Kurt Lager, qui travaille au sein du département depuis 2005 et possède des certifications en sauvetage en plongée sous-marine, en falaise et en eaux vives, a prêté serment en décembre dernier pour un mandat de cinq ans en tant que premier chef officiel de la sécurité océanique d’Honolulu. Jusqu’alors, le service fonctionnait sans statut propre, mais il est désormais doté de ressources dédiées. L’un des premiers défis de Lager est de déterminer comment utiliser au mieux ces moyens, qui sont, il le souligne, limités.

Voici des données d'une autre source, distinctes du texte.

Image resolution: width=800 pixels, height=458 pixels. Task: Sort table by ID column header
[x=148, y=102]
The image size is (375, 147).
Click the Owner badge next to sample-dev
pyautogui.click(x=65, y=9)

La situation est d’autant plus préoccupante qu’Hawaï enregistre un taux de noyade alarmant. Selon les statistiques, la noyade est la principale cause de décès chez les enfants dans l’archipel, et l’État se classe deuxième aux États-Unis, derrière l’Alaska, en termes de nombre de décès par noyade.

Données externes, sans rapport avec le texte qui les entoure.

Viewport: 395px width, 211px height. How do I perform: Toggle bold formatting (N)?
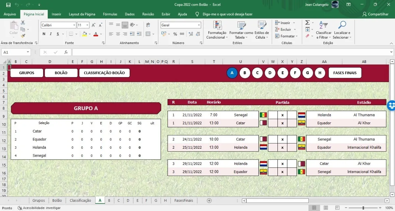pos(43,34)
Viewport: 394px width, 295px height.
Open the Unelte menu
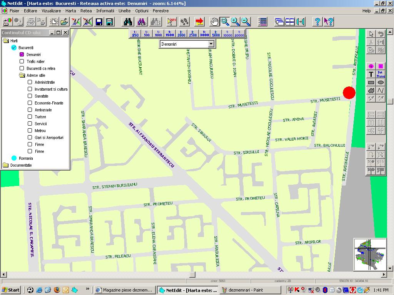[124, 11]
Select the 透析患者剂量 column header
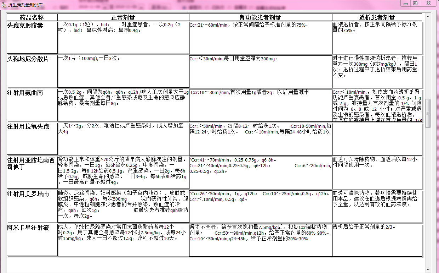This screenshot has width=439, height=273. pyautogui.click(x=377, y=17)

Si le recrutement de sauveteurs ne pose pas de problème à Honolulu, leur rétention s’avère plus difficile. Le salaire de départ est de 25,06 $ de l’heure (environ 23 €), et les perspectives d’évolution de carrière sont limitées.

« Nous perdons des gens pour toutes sortes de raisons »,

Kurt Lager, chef de la sécurité océanique d’Honolulu

Lager explique que de nombreux sauveteurs sont attirés par des postes mieux rémunérés dans les services d’incendie, les services médicaux d’urgence ou l’enseignement supérieur. Il souligne également que Hawaï est régulièrement classé comme l’État le plus cher pour un adulte célibataire, ce qui rend la situation encore plus complexe.

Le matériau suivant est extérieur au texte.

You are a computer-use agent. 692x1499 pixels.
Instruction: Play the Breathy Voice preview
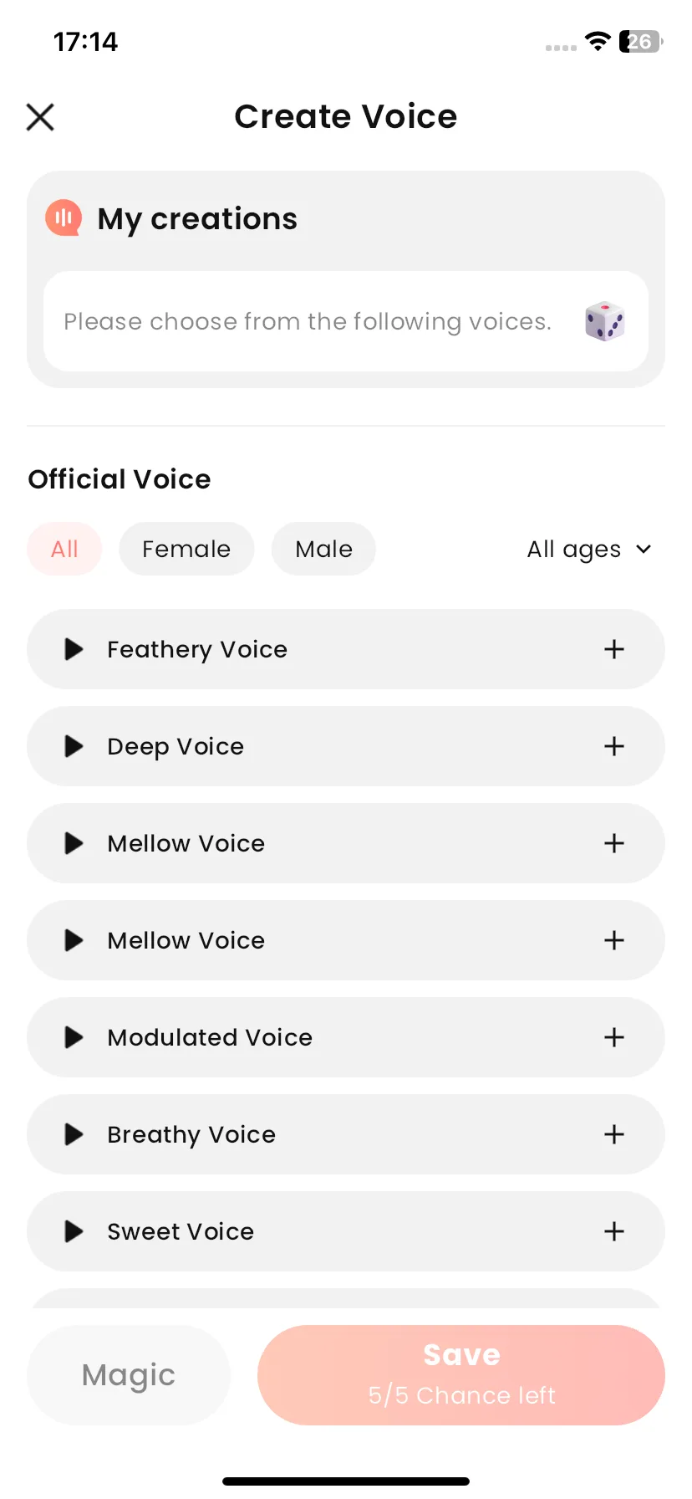click(74, 1134)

« J’essaie d’être responsable avec notre budget », a-t-il ajouté, « mais la sécurité publique, vous ne pouvez pas compromettre la sécurité publique en même temps. »

Les sauveteurs d’O’ahu ne se contentent pas de surveiller les baigneurs. Ils vont au-delà de leurs fonctions en s’assurant que les personnes qui s’aventurent dans l’eau disposent de l’équipement adéquat, qu’elles sont à l’aise et expérimentées face aux grosses vagues. Selon Honolulu Civil Beat, ils effectuent même des rondes en kayak au coucher du soleil pour informer les nageurs de la fin de leur service.

Lager se souvient que lorsque son équipe de sécurité océanique a été créée en 2005, elle était beaucoup plus réactive qu’aujourd’hui. Il espère désormais adopter une approche plus proactive et augmenter les salaires des sauveteurs, tout en tenant compte des contraintes budgétaires imposées par le bureau du maire.

Les effectifs ont considérablement augmenté depuis ses débuts, passant d’une trentaine à une soixantaine de personnes. « Cela représente beaucoup plus de personnes à gérer et à s’occuper », a-t-il précisé.

L’allocation des ressources est un autre défi majeur. L’essor des réseaux sociaux peut entraîner une affluence soudaine sur des plages peu fréquentées, créant des lacunes dans la couverture de sécurité. En 2023, le service a installé sa première nouvelle tour de sauvetage depuis plus d’une décennie en réponse à la popularité inattendue d’une plage particulière, caractérisée par une zone de baignade de la taille d’un terrain de football et des courants de contre-courant dangereux, comme le rapporte Honolulu Civil Beat.

Les sauveteurs jouissent d’une grande considération à Hawaï. Il serait donc regrettable de voir le département subir des coupes budgétaires, surtout si l’on considère que le tourisme, qui représente environ un quart de l’économie de l’État, attire de nombreux baigneurs.

Un avenir prometteur s’annonce pour les équipes de secours hawaïennes – et un grand merci à tous ceux qui veillent sur nos plages.